# TEXTE SOURCE
::::::::::

Vladimir Poutine ne cédera pas, selon Olaf Scholz
Vladimir Poutine ne cédera pas, selon Olaf Scholz. Le président russe Vladimir Poutine persiste dans son projet de conquête violente du territoire ukrainien, a déclaré ce week-end le chancelier allemand Olaf Scholz en évoquant ses récents appels avec le dirigeant russe.
Le président russe Vladimir Poutine persiste dans son projet de conquête violente du territoire ukrainien, a déclaré ce week-end le chancelier allemand Olaf Scholz en évoquant ses récents appels avec le dirigeant russe.
Lors d’une apparition publique à Potsdam, près de Berlin, M. Scholz a évoqué les nombreux appels téléphoniques qu’il a eus avec M. Poutine depuis que Moscou a envahi l’Ukraine en février. Le plus récent a eu lieu début décembre.
« Chaque fois que je parle à M. Poutine, il dit très clairement que son objectif est de conquérir quelque chose », a déclaré le chancelier social-démocrate.
M. Scholz estime que 100 000 soldats russes pourraient avoir été tués dans la guerre. Toutefois, malgré ses pertes considérables du côté de Moscou, « [M. Poutine] souhaite simplement conquérir une partie du territoire de l’Ukraine en recourant à la violence », a-t-il ajouté.

::::::::::

[Entrées issues d'une collection]
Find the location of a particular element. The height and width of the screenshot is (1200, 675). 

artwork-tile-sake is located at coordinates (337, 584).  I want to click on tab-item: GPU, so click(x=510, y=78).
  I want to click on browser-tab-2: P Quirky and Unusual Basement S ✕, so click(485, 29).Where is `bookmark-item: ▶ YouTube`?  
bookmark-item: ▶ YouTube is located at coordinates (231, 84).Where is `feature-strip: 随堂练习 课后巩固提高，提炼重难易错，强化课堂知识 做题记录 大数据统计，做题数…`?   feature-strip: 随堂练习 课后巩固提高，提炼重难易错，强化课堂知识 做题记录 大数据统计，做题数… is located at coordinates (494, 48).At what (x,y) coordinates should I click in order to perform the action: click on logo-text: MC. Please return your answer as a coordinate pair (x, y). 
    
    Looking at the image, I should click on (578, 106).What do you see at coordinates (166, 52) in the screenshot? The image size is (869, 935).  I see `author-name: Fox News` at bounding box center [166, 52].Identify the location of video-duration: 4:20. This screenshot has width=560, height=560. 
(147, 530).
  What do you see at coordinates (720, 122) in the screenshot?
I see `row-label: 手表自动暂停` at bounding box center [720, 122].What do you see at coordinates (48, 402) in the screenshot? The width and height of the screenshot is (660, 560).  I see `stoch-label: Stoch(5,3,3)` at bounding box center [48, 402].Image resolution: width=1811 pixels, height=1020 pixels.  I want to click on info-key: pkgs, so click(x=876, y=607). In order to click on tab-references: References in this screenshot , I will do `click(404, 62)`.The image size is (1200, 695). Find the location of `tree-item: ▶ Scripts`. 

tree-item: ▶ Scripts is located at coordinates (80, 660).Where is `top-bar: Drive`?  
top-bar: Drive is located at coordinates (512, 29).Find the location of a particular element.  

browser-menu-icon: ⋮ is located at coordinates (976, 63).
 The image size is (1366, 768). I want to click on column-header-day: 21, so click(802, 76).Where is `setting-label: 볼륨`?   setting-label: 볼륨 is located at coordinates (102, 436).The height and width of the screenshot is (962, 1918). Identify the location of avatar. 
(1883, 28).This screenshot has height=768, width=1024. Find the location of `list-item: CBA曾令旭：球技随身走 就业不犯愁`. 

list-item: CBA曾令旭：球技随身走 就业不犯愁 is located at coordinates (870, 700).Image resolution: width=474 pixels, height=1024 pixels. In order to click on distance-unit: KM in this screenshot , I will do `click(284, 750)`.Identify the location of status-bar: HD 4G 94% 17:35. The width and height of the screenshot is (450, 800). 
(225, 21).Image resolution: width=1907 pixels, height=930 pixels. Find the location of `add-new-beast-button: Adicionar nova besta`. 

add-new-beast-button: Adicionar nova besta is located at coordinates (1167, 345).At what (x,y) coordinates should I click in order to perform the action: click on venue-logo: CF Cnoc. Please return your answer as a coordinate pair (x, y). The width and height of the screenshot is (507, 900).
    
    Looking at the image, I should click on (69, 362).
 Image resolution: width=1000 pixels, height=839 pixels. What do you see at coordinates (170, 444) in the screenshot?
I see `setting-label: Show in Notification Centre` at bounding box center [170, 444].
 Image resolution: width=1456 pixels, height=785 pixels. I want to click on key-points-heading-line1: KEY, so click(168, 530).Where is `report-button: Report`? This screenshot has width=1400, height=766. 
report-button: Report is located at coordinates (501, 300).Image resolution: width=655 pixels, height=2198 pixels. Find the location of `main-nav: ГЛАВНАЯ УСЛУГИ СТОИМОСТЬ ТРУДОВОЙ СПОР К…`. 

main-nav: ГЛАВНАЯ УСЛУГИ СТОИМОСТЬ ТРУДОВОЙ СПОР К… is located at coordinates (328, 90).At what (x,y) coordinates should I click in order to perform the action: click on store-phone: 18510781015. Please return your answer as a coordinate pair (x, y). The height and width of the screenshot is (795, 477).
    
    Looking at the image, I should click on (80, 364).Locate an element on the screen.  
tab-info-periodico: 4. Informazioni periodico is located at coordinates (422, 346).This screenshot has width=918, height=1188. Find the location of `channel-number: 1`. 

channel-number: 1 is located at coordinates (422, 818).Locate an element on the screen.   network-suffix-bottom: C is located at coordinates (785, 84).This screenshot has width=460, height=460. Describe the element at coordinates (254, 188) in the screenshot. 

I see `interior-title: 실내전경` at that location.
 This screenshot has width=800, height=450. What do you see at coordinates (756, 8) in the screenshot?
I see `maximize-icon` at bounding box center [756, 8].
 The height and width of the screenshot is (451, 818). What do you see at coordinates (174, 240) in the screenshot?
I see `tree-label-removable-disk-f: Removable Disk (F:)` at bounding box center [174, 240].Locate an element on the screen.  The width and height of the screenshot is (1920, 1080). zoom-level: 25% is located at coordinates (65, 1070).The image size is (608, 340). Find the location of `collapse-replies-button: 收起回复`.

::::::::::

# EXERCICES PROPOSÉS
**a)** Relevez tous les noms de lieux (villes et pays) cités dans l'article sur Olaf Scholz et Vladimir Poutine.
**b)** Extrayez de l'article sur Olaf Scholz et Vladimir Poutine le passage compris entre « Lors d’une apparition » et « lieu début décembre. », ces deux segments inclus.

# CORRIGÉS
**a)** Potsdam, Berlin, Moscou, Ukraine

**b)**
Lors d’une apparition publique à Potsdam, près de Berlin, M. Scholz a évoqué les nombreux appels téléphoniques qu’il a eus avec M. Poutine depuis que Moscou a envahi l’Ukraine en février. Le plus récent a eu lieu début décembre.